### BRIEF:
Rewrite the items below with each "How do I perform" swapped for "How can I do", leaving everything else as it is.

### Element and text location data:
============

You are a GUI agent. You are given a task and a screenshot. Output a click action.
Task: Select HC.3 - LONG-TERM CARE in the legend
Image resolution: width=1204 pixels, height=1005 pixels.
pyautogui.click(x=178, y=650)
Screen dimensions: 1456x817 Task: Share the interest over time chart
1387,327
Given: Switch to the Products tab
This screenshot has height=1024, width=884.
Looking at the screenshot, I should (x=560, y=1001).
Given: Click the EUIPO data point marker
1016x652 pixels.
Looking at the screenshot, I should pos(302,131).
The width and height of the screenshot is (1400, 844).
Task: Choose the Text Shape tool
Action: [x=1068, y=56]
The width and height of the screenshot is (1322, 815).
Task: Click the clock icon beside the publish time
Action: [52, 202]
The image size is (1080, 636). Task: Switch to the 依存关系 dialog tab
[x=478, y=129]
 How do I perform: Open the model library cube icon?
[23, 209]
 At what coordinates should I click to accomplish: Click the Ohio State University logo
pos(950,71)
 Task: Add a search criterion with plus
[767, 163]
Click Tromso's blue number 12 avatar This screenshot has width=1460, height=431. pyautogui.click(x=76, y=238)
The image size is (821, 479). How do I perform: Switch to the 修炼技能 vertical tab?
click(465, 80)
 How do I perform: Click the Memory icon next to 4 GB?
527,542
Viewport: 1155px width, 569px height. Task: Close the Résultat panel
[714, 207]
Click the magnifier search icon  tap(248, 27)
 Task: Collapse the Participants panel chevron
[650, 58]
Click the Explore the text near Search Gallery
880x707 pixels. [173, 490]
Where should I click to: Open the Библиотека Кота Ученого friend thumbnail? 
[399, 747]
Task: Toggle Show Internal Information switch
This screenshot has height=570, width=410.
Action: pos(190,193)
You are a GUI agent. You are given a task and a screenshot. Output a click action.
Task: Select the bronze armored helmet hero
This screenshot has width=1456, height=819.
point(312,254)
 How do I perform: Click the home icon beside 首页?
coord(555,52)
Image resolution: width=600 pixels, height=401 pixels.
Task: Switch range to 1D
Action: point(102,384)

============

### CORRECT RESULT:
You are a GUI agent. You are given a task and a screenshot. Output a click action.
Task: Select HC.3 - LONG-TERM CARE in the legend
Image resolution: width=1204 pixels, height=1005 pixels.
pyautogui.click(x=178, y=650)
Screen dimensions: 1456x817 Task: Share the interest over time chart
1387,327
Given: Switch to the Products tab
This screenshot has height=1024, width=884.
Looking at the screenshot, I should (x=560, y=1001).
Given: Click the EUIPO data point marker
1016x652 pixels.
Looking at the screenshot, I should pos(302,131).
The width and height of the screenshot is (1400, 844).
Task: Choose the Text Shape tool
Action: [x=1068, y=56]
The width and height of the screenshot is (1322, 815).
Task: Click the clock icon beside the publish time
Action: [52, 202]
The image size is (1080, 636). Task: Switch to the 依存关系 dialog tab
[x=478, y=129]
 How can I do: Open the model library cube icon?
[23, 209]
 At what coordinates should I click to accomplish: Click the Ohio State University logo
pos(950,71)
 Task: Add a search criterion with plus
[767, 163]
Click Tromso's blue number 12 avatar This screenshot has width=1460, height=431. pyautogui.click(x=76, y=238)
The image size is (821, 479). How can I do: Switch to the 修炼技能 vertical tab?
click(465, 80)
 How can I do: Click the Memory icon next to 4 GB?
527,542
Viewport: 1155px width, 569px height. Task: Close the Résultat panel
[714, 207]
Click the magnifier search icon  tap(248, 27)
 Task: Collapse the Participants panel chevron
[650, 58]
Click the Explore the text near Search Gallery
880x707 pixels. [173, 490]
Where should I click to: Open the Библиотека Кота Ученого friend thumbnail? 
[399, 747]
Task: Toggle Show Internal Information switch
This screenshot has height=570, width=410.
Action: pos(190,193)
You are a GUI agent. You are given a task and a screenshot. Output a click action.
Task: Select the bronze armored helmet hero
This screenshot has width=1456, height=819.
point(312,254)
 How can I do: Click the home icon beside 首页?
coord(555,52)
Image resolution: width=600 pixels, height=401 pixels.
Task: Switch range to 1D
Action: point(102,384)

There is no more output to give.